Die Rodungen hatten laut WWF auch Auswirkungen auf das Klima. Durch die Abholzung für EU-Importe seien 2017 indirekt 116 Millionen Tonnen CO2-Emissionen verursacht worden, heißt es in dem Bericht. Das entspreche mehr als einem Viertel der EU-Emissionen aus der Landwirtschaft im selben Jahr.

„Wälder sind unsere Lebensversicherung“

Insgesamt wurden 2017 1,3 Millionen Hektar Tropenwald für den internationalen Handel abgeholzt – davon 203.000 Hektar für EU-Importe. Zudem wurden weltweit durch die Rodungen 740 Millionen Tonnen CO2 freigesetzt. Der WWF forderte die Regierungen der EU auf, sich in Brüssel für ein starkes EU-Gesetz für entwaldungsfreie Lieferketten einzusetzen.

„Die Ära der Naturzerstörung muss enden, denn natürliche Ökosysteme wie Wälder sind unsere Lebensversicherung“, sagte Christine Scholl, WWF-Expertin für nachhaltige Lieferketten in Deutschland. „Produkte, die auf dem europäischen Markt landen, dürfen nicht auf Kosten von Natur und Menschenrechten produziert werden.“ Für den Bericht wurden Daten zur Abholzung, unter anderem aus Satellitenbilder, mit Untersuchungen der internationalen Handelsströme verknüpft.

SPÖ fordert Lieferkettengesetz

Die EU trage direkt zur Vernichtung von unersetzlichem Lebensraum für unzählige Tiere und Pflanzen bei, reagierte SPÖ-Umweltsprecherin Julia Herr auf die WWF-Studie: „36.400 Hektar gehen auf unsere Rechnung.“ Das sei in etwa die Größe des Neusiedler Sees.

„Waren, die auf dem europäischen Markt landen, müssen frei von Menschenrechtsverletzungen und Umweltzerstörung produziert worden sein. Dafür müssen wir Konzerne in die Pflicht nehmen, die mit ihren globalen Lieferketten die Verantwortung tragen“, forderte Herr in einer Aussendung. Kern eines Lieferkettengesetzes seien Sanktionen für Konzerne bei Nichteinhaltung.

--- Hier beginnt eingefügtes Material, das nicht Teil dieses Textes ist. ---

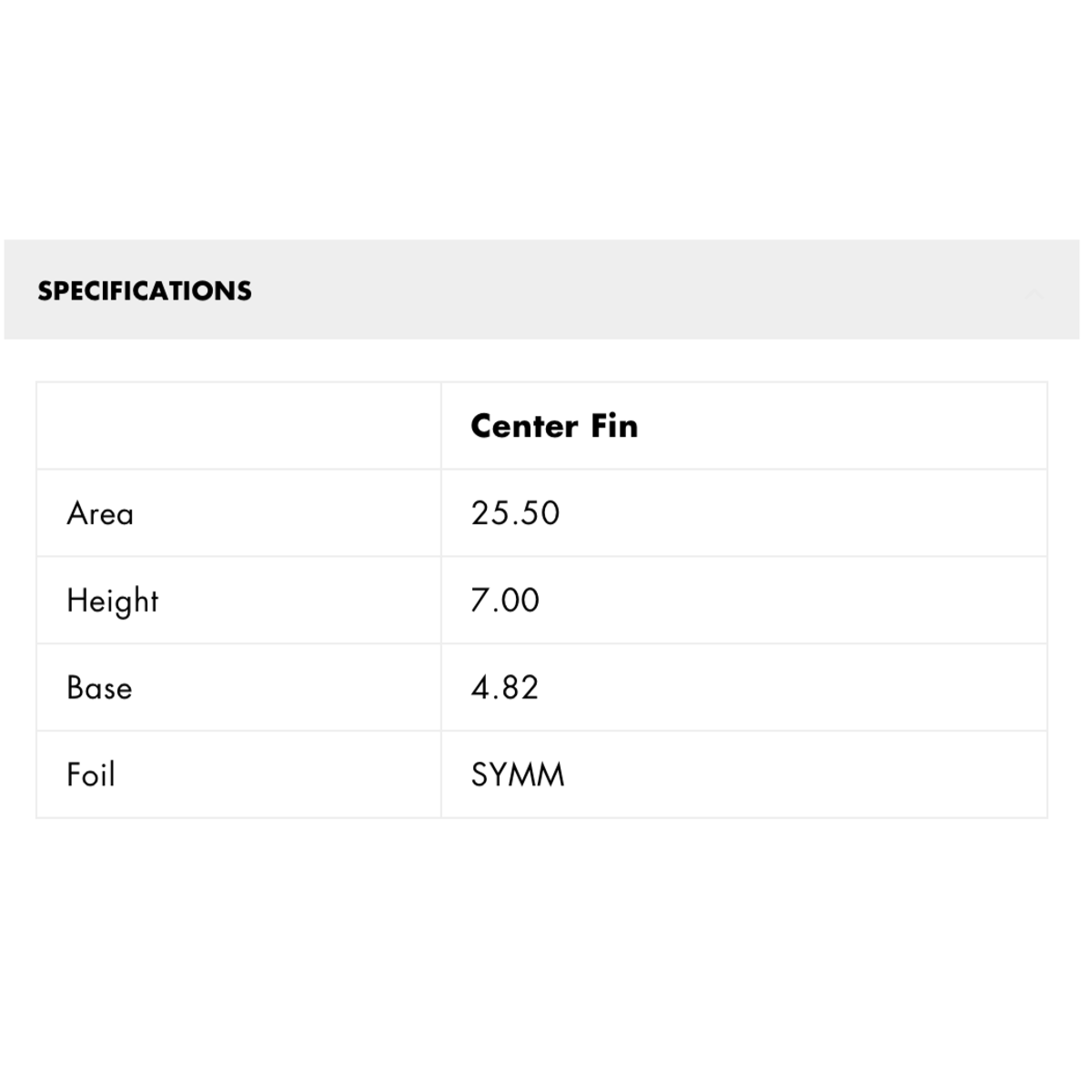1092x1092 pixels.
Task: Click the empty top-left table header cell
Action: click(238, 426)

Die SPÖ-Umweltsprecherin schloss sich der Forderung des WWF nach einem starken europäischen Lieferkettengesetz an und will einen bereits zuvor eingebrachten Antrag dazu im Umweltausschuss erneut zum Thema machen. „Leider haben ÖVP und Grüne den Antrag im letzten Umweltausschuss vertagt“, so Herr weiter. Die SPÖ sehe die Verantwortung klar bei den Konzernen und weniger bei den Konsumentinnen und Konsumenten.

Unternehmen „zur Transparenz verpflichten“

Auch die Bürgerinitiative Lieferkettengesetz Österreich meldete sich via Aussendung zu Wort. Mit der Regenwaldabholzung schreite der ökologische Raubbau „im Rekordtempo“ voran. Der Verein verwies darauf, dass durch die Regenwaldabholzung die lokale Bevölkerung von ihrem Land vertrieben werde.

„Damit ist aber nicht nur Umweltzerstörung im großen Stil verbunden, sondern auch Kinderarbeit und Formen moderner Sklaverei, wie kürzlich Greenpeace am Beispiel Milka aufzeigte“, so die Bürgerinitiative. Unternehmen sollten mit einem Lieferkettengesetz „zur Transparenz verpflichtet“ werden, so Veronika Bohrn Mena, die Sprecherin der Initiative. Der Verein greift den jüngst im Europäischen Parlament beschlossenen Vorstoß für ein Importverbot von Waren auf, die nachweislich auf Kinderarbeit und Umweltzerstörung basieren.